[Start of Attachment]

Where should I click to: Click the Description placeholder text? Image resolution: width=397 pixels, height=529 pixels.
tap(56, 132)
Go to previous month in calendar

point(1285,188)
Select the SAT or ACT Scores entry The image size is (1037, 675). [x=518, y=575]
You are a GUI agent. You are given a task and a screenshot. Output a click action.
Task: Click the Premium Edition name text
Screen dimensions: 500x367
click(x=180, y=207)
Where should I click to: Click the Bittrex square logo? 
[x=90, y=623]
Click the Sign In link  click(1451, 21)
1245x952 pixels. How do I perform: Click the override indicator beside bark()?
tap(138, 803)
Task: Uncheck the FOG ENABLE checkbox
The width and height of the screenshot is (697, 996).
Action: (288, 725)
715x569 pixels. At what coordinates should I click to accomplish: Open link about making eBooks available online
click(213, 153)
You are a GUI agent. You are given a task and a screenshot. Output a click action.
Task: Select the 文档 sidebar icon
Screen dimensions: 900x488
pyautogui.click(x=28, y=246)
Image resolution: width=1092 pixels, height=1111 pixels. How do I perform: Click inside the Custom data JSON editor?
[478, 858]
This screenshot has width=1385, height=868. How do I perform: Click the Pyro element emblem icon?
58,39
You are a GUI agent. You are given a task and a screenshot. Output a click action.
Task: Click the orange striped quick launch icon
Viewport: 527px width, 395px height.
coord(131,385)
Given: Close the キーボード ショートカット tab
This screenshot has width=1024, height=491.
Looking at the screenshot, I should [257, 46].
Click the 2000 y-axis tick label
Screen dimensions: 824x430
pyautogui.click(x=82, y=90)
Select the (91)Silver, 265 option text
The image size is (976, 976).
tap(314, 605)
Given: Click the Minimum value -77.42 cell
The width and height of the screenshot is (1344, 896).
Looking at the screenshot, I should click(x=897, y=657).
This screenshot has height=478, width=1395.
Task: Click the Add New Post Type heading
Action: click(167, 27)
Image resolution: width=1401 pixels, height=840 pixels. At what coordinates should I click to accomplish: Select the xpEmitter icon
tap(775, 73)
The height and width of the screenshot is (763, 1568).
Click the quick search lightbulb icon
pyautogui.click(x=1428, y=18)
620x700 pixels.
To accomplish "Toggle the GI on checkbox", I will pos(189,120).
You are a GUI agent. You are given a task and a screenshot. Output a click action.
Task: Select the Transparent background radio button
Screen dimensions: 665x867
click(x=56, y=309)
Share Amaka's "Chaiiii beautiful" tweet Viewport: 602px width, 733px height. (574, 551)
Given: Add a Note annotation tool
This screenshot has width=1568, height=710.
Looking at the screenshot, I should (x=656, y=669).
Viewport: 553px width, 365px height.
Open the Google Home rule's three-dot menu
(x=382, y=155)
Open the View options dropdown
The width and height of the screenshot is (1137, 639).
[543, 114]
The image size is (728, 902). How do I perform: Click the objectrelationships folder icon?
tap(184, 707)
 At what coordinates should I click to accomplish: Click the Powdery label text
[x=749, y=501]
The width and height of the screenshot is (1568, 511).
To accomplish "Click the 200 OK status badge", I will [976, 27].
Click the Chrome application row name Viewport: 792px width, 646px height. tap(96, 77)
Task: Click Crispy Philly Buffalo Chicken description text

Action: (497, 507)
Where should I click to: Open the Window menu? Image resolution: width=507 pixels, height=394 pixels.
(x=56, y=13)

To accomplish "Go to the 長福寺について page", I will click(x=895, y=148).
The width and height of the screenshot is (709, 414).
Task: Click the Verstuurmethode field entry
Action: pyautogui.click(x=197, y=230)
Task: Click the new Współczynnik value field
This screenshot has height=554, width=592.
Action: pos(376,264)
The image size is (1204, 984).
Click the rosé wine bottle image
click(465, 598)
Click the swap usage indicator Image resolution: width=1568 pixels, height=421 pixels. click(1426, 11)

[End of Attachment]

◆ **What you need to do**
The material must be repeated in full, with every line exact.

◆ **Answer space**
Where should I click to: Click the Description placeholder text? Image resolution: width=397 pixels, height=529 pixels.
tap(56, 132)
Go to previous month in calendar

point(1285,188)
Select the SAT or ACT Scores entry The image size is (1037, 675). [x=518, y=575]
You are a GUI agent. You are given a task and a screenshot. Output a click action.
Task: Click the Premium Edition name text
Screen dimensions: 500x367
click(x=180, y=207)
Where should I click to: Click the Bittrex square logo? 
[x=90, y=623]
Click the Sign In link  click(1451, 21)
1245x952 pixels. How do I perform: Click the override indicator beside bark()?
tap(138, 803)
Task: Uncheck the FOG ENABLE checkbox
The width and height of the screenshot is (697, 996).
Action: (288, 725)
715x569 pixels. At what coordinates should I click to accomplish: Open link about making eBooks available online
click(213, 153)
You are a GUI agent. You are given a task and a screenshot. Output a click action.
Task: Select the 文档 sidebar icon
Screen dimensions: 900x488
pyautogui.click(x=28, y=246)
Image resolution: width=1092 pixels, height=1111 pixels. How do I perform: Click inside the Custom data JSON editor?
[478, 858]
This screenshot has width=1385, height=868. How do I perform: Click the Pyro element emblem icon?
58,39
You are a GUI agent. You are given a task and a screenshot. Output a click action.
Task: Click the orange striped quick launch icon
Viewport: 527px width, 395px height.
coord(131,385)
Given: Close the キーボード ショートカット tab
This screenshot has width=1024, height=491.
Looking at the screenshot, I should [257, 46].
Click the 2000 y-axis tick label
Screen dimensions: 824x430
pyautogui.click(x=82, y=90)
Select the (91)Silver, 265 option text
The image size is (976, 976).
tap(314, 605)
Given: Click the Minimum value -77.42 cell
The width and height of the screenshot is (1344, 896).
Looking at the screenshot, I should click(x=897, y=657).
This screenshot has height=478, width=1395.
Task: Click the Add New Post Type heading
Action: click(167, 27)
Image resolution: width=1401 pixels, height=840 pixels. At what coordinates should I click to accomplish: Select the xpEmitter icon
tap(775, 73)
The height and width of the screenshot is (763, 1568).
Click the quick search lightbulb icon
pyautogui.click(x=1428, y=18)
620x700 pixels.
To accomplish "Toggle the GI on checkbox", I will pos(189,120).
You are a GUI agent. You are given a task and a screenshot. Output a click action.
Task: Select the Transparent background radio button
Screen dimensions: 665x867
click(x=56, y=309)
Share Amaka's "Chaiiii beautiful" tweet Viewport: 602px width, 733px height. (574, 551)
Given: Add a Note annotation tool
This screenshot has width=1568, height=710.
Looking at the screenshot, I should (x=656, y=669).
Viewport: 553px width, 365px height.
Open the Google Home rule's three-dot menu
(x=382, y=155)
Open the View options dropdown
The width and height of the screenshot is (1137, 639).
[543, 114]
The image size is (728, 902). How do I perform: Click the objectrelationships folder icon?
tap(184, 707)
 At what coordinates should I click to accomplish: Click the Powdery label text
[x=749, y=501]
The width and height of the screenshot is (1568, 511).
To accomplish "Click the 200 OK status badge", I will [976, 27].
Click the Chrome application row name Viewport: 792px width, 646px height. tap(96, 77)
Task: Click Crispy Philly Buffalo Chicken description text

Action: (497, 507)
Where should I click to: Open the Window menu? Image resolution: width=507 pixels, height=394 pixels.
(x=56, y=13)

To accomplish "Go to the 長福寺について page", I will click(x=895, y=148).
The width and height of the screenshot is (709, 414).
Task: Click the Verstuurmethode field entry
Action: pyautogui.click(x=197, y=230)
Task: Click the new Współczynnik value field
This screenshot has height=554, width=592.
Action: pos(376,264)
The image size is (1204, 984).
Click the rosé wine bottle image
click(465, 598)
Click the swap usage indicator Image resolution: width=1568 pixels, height=421 pixels. click(1426, 11)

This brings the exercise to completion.